Mizoguchi toma dos de los relatos contenidos en el libro de Akinari para ensamblar una historia ubicada en el japón feudal del siglo XVI, cuyo hilo conductor es la renovación de códigos morales y roles sociales en un pueblo humilde al que la guerra toma por sorpresa.
Dos parejas son las protagonistas del intrincado drama social que Mizoguchi expone a lo largo del metraje. Un alfarero que busca aprovechar la guerra para vender más vajillas de cerámica, y un campesino cuyo mayor anhelo es convertirse en samurai, se separan de sus abnegadas esposas para intentar alcanzar ese espejismo de oportunidades generado por la guerra, el cual se desvanece en un drama de proporciones funestas, donde Mizoguchi denuncia las inevitables atrocidades asociadas a los regímenes anárquicos engendrados por los conflictos bélicos, que poco o nada tienen que ver con las diferencias diplomáticas que los propician.

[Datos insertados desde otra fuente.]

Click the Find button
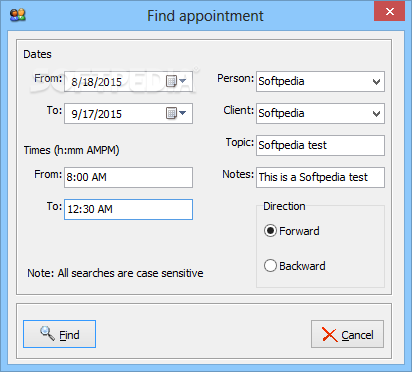Image resolution: width=412 pixels, height=372 pixels. click(x=59, y=334)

Mizoguchi, cuyo interés por los derechos de las mujeres en la sociedad japonesa engendró varios filmes de corte feminista, coloca a los hombres de Ugetsu monogatari como arquetipos de la pasión irreflexiva, seres que cegados por la gloria o el dinero son capaces de abandonar y engañar a esas mujeres que, a base de sangre y lágrimas, terminan por redimirlos y por aceptarlos nuevamente en ese paraíso perdido encarnado por la realidad cotidiana del núcleo familiar. Curiosamente, a pesar de estar enmarcado en un contexto histórico-social eminentemente machista, es el arquetipo femenino, y no el masculino, el que lleva sobre su espalda toda la carga del heroísmo y el drama del filme.

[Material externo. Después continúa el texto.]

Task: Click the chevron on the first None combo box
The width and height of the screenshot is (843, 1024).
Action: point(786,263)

Más allá de la brillante adaptación argumental hecha por Matsutarô Kawaguchi, quien aparentemente trabajó bajo una estricta y casi tiránica supervisión de Mizoguchi, y de las brillantes actuaciones del cuarteto protagónico, Ugetsu monogatari es una exhibición de la abrumadora brillantez compositiva del director nipón, quien lleva de la mano al fotógrafo Kazuo Miyagawa para concebir secuencias de inefable belleza (véase la escena sobre el bote; el escape al bosque con decenas de planos de acción ocurriendo simultáneamente; o las delicadísimas secuencias de amor entre el maestro alfarero y un hermoso fantasma aristócrata).

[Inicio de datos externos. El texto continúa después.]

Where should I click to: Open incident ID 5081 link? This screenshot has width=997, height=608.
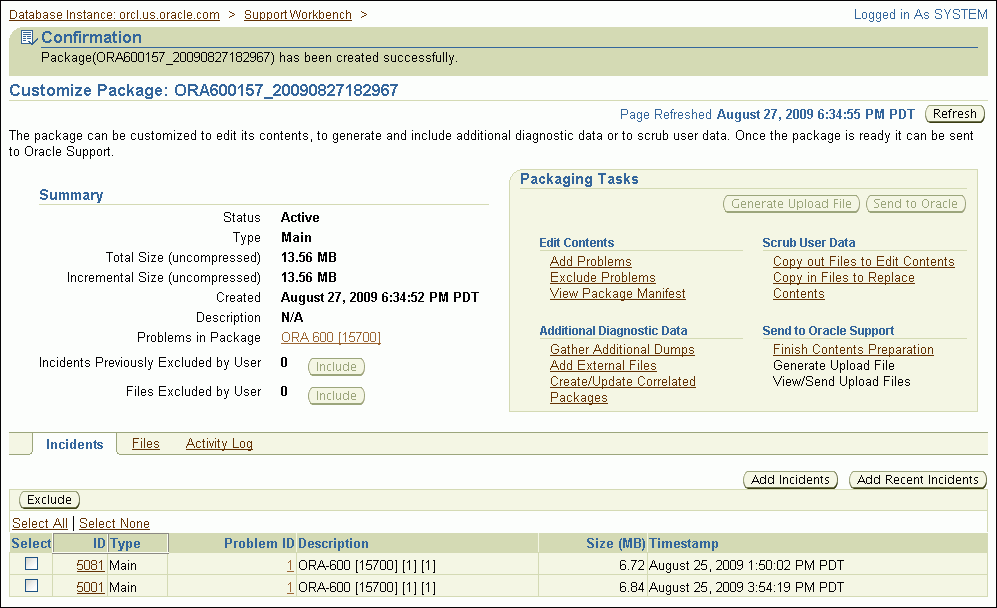coord(90,566)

Uno de los pináculos del género jidaigeki (drama de época) del cine japonés, Ugetsu monogatari le significó a Mizoguchi el premio al mejor director en el festival de Venecia, así como múltiples alabanzas de la crítica a su talento como cineasta. Alabanzas que, se digan como se digan, fracasarán irremediablemente al tratar de calificar la experiencia emocional contenida en este monumento absoluto de la cinematografía internacional, para el que bien valdría la pena desempolvar el término tan injustamente sobreutilizado de obra maestra.